Wüsste ned, dass es sowas eingebaut gibt.

Ich mach das z.Zt so:

"emerge -uDav" und les unten wieviel MB runtergeladen werden sollen, dann mach ich "iptraf" auf und schau wieviel MB gesaugt wird. Is ne recht ungenaue Sache, weil manche keine MB Angabe haben, andere Programme was ziehen, usw.

nochwas:

3. Kann man die Meldungen vielleicht zusammenfassen, also ohne jede Menge Leerzeilen dazwischen?

----------

## koelle

Hi,

 *ts77 wrote:*   

> Wow, auch mit DSL und Volumentarif lohnt sich das:
> 
> perl-5.8.4.tar.gz-perl-5.8.5.tar.gz.dtu 	
> 
> Size: 202.5 kB 	
> ...

 

Es scheint also irgendwie die Möglichkeit zu geben das zu checken oder? Aber wo?

mfg koelle

----------

## ts77

man lese einfach die zugehörige webseite:

http://linux01.gwdg.de/~nlissne/deltup-status.atime.html

----------

## koelle

Hi,

dankeschön.

mfg koelle

----------

## zerwas

Hallo,

So wie ich das jetzt verstanden habe, spart das ganze aber keine Zeit?

Wenn ich mir die Files da so ansehe, sieht mir das aber eigentlich nach einer dicken Zeitersparnis aus (X11R6.7.0-src1 3,6MB anstatt 29,1MB).

Ich frage mich das eigentlich nur, weil ich ISDN-User bin und darum natürlich nur einen Zeittarif habe.
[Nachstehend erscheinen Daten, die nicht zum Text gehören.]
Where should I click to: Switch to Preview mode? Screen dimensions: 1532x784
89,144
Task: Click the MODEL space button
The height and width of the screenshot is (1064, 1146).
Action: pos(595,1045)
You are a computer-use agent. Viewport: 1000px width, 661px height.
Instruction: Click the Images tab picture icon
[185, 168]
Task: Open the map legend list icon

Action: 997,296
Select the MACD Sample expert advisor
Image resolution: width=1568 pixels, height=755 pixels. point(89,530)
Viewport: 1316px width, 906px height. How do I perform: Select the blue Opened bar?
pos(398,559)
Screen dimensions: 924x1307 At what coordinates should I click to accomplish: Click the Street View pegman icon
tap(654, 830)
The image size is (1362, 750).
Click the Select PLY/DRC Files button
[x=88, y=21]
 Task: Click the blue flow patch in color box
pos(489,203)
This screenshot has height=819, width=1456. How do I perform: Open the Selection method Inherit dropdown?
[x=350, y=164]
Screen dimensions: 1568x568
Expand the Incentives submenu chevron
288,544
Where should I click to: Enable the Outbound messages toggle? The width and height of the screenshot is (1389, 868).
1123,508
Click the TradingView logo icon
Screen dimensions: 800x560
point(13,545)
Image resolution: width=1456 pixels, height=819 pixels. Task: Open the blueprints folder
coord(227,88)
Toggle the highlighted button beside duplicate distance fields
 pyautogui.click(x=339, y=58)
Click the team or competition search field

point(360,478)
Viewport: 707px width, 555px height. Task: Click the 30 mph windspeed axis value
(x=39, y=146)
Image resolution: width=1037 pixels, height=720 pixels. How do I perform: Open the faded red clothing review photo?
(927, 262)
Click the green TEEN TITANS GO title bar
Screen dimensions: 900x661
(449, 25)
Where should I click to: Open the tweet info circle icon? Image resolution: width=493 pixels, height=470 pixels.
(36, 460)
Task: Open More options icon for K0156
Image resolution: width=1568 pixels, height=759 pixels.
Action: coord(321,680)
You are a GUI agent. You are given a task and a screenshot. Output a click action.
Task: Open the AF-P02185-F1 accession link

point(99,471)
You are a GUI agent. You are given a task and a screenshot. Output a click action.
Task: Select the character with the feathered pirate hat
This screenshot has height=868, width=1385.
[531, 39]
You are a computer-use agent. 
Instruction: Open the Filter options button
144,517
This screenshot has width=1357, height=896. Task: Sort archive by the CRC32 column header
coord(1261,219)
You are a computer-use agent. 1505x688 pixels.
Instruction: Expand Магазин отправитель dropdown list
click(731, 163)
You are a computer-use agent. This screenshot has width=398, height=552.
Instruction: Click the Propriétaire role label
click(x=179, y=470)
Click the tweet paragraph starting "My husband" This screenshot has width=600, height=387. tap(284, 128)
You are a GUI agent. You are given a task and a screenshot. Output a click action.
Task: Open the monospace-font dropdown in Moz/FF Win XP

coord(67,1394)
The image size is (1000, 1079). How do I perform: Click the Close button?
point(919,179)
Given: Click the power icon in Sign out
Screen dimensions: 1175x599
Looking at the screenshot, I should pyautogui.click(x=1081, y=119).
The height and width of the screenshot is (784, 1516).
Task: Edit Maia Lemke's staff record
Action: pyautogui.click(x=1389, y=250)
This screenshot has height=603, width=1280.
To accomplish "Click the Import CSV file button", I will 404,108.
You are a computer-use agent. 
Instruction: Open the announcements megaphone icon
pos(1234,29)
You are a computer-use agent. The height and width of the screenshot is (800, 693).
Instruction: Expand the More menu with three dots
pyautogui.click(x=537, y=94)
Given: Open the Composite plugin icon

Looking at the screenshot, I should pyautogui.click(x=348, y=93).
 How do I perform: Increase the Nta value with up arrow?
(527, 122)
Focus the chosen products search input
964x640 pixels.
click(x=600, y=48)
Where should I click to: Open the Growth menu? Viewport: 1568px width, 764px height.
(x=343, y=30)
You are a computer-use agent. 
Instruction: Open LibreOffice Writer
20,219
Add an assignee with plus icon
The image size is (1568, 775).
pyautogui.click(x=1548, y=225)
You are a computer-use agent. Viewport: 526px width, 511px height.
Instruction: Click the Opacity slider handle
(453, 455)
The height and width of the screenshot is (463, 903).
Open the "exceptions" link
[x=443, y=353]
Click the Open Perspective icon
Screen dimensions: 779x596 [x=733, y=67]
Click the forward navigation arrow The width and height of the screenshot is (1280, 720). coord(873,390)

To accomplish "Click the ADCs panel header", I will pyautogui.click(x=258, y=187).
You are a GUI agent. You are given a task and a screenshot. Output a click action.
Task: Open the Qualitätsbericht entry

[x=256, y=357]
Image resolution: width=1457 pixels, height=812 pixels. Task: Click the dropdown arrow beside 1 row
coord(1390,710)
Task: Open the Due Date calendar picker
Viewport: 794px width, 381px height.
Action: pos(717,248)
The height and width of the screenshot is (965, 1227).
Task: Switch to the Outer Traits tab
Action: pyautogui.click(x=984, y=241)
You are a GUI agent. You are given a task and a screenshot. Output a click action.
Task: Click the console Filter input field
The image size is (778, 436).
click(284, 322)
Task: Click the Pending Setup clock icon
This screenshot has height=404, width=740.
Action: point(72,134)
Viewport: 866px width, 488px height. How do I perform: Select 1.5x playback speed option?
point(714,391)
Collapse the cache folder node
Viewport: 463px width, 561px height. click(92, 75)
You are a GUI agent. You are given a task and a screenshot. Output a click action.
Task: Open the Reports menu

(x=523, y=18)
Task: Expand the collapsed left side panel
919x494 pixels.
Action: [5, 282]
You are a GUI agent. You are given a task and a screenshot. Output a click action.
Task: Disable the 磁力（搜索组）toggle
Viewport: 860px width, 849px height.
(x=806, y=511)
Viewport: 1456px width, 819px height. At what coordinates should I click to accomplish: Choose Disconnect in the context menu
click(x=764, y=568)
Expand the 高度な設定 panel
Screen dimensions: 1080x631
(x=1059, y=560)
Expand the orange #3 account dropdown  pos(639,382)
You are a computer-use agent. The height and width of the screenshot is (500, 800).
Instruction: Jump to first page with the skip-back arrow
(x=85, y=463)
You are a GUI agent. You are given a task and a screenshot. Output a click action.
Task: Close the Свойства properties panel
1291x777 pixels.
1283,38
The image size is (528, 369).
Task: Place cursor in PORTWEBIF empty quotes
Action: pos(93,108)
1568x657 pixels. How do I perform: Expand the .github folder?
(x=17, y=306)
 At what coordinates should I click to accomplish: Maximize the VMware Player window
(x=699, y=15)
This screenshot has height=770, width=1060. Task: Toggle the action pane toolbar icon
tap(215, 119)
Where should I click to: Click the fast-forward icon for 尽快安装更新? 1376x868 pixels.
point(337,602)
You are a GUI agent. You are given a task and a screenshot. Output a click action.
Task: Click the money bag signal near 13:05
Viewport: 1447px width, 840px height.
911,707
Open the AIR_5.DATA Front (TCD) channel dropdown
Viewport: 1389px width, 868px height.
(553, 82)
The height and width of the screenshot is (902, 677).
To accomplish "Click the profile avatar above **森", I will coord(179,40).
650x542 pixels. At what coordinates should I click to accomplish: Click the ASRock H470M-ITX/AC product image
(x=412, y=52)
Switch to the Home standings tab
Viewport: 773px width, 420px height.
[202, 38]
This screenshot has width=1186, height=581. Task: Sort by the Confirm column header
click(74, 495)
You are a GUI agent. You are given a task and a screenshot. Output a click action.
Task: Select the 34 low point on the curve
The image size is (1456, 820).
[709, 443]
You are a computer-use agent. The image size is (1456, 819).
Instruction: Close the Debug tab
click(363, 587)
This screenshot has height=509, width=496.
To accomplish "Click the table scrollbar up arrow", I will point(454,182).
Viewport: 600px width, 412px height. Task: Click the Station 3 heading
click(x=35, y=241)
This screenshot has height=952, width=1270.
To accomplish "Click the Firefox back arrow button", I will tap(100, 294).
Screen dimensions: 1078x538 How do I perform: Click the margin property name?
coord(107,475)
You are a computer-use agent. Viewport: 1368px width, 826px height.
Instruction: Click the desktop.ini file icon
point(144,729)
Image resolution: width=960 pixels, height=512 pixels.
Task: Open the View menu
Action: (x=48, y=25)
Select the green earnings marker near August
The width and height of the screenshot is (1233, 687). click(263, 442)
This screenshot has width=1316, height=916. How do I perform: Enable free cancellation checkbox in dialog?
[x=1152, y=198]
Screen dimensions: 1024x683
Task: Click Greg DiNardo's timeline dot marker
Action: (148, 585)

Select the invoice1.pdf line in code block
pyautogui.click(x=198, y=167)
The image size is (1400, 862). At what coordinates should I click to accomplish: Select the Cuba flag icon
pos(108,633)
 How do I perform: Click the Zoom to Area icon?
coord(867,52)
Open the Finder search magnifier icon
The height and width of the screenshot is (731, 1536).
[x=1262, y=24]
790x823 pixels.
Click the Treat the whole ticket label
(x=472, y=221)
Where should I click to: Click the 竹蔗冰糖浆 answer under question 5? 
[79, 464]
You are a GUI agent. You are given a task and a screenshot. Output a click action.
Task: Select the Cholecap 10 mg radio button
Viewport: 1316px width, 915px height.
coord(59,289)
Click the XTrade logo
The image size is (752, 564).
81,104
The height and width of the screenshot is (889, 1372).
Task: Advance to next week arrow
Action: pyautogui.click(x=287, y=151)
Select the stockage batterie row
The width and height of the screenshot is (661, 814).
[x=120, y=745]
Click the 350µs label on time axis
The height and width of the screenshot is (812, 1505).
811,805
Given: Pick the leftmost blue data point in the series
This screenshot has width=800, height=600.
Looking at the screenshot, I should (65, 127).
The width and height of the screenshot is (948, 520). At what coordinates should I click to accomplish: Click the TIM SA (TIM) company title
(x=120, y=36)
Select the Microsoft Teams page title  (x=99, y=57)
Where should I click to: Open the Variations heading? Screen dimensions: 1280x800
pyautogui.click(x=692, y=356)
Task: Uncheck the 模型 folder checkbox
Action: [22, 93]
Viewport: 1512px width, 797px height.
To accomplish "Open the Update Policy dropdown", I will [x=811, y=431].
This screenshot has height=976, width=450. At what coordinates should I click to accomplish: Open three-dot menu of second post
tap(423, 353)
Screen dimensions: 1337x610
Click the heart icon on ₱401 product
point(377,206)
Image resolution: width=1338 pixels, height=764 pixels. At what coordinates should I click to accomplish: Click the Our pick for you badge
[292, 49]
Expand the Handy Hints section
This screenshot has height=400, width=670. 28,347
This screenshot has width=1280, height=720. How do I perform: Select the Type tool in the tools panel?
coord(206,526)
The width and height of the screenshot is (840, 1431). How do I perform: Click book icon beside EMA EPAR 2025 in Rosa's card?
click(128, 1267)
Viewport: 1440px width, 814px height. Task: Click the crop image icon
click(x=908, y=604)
Oder gibt es sonst noch ein Projekt, dass darauf aus ist, möglichst wenig Internetzeit mit emergen zu verwenden?

Gruß,

zerwas

----------

## Wiebel

@ zerwas:

Naja zun in einer Vielzahl von Fällen spart das natürlich sehr viel Zeit, nämlich auf jeden Fall dann wenn das von dir geforderte DTU bereits vorhanden ist. Ansonsten muss man natürlich schon warten bis das DTU gebaut ist, was u.U. etwas dauert, aber auch hier wartest du im normalfall nicht so lange wie du auf die ursprüngliche Datei warten würdes, sofern es halbwegs effizient ist. Es läuft aber alles darauf hinaus, dass diese Wartezeit masgeblich von der Leistund des DDS abhängt, und da diese Leistung im Moment, gelinde gesagt, nicht berauschend ist, kannst du hoffen dass sich diese Situation dramatisch verändert, sobald ein DDS auf starker HW läuft, was imho nicht mehr alzu lange dauern wird, also Kopf hoch das wird schon alles.  :Wink: 

----------

## Sas

Funktioniert das Abschalten der Farben vom getdelta.sh bei euch eigentlich auch seit der vorletzten Version nicht mehr?

----------

## tuxian

 *Wiebel wrote:*   

> Und euer distfiles - Verzeichnis kann es auch gleich sauberhalten.
> 
> Ich persönlich schätze die Option REMOVE_OLD=true sehr. Diese Option bewirkt, dass das jeweils alte Archiv nach dem erstellen des neuen auch gleich gelöscht wird, und das Hält euer disfiles Verzeichniss hervorragend sauber, da im Idealfall nur die aktuell benötigten Archive da sind und nicht, wie sonst, alle möglichen Generationen ein und seselben Paketes.
> 
> Das dürfte vor allem diejenigen interessieren, die bisher mit allen möglichen und unmöglichen Scripten versucht haben ihr distfiles Verzeichnis halbwegs ordentlich zu halten.
> ...

 

Wo schreibe ich die Option "REMOVE_OLD=true" rein?

----------

## zielscheibe

@ tuxian

Die Antwort wurde im Thread schon gegeben, alternativ kannst du dich ja mal nach den Konfigdateien für deltup umschauen.  :Smile: 

----------

## tuxian

 *zielscheibe wrote:*   

> @ tuxian
> 
> Die Antwort wurde im Thread schon gegeben, alternativ kannst du dich ja mal nach den Konfigdateien für deltup umschauen. 

 

In die make.conf, oder?

----------

## ts77

naja, gelesen hast aber nix, oder?  :Wink: 

/etc/deltup/getdelta.rc

----------

## Eglathôlion

Hallo zusammen,

ich habe mir heute deltup installiert und ich bin begeistert, wie viel

MBs an Downloads man offenbar sparen kann; als ISDNler sehr nützlich!  :Smile: 

Aber es scheint noch nicht ganz zu funktionieren, verhält sich komisch.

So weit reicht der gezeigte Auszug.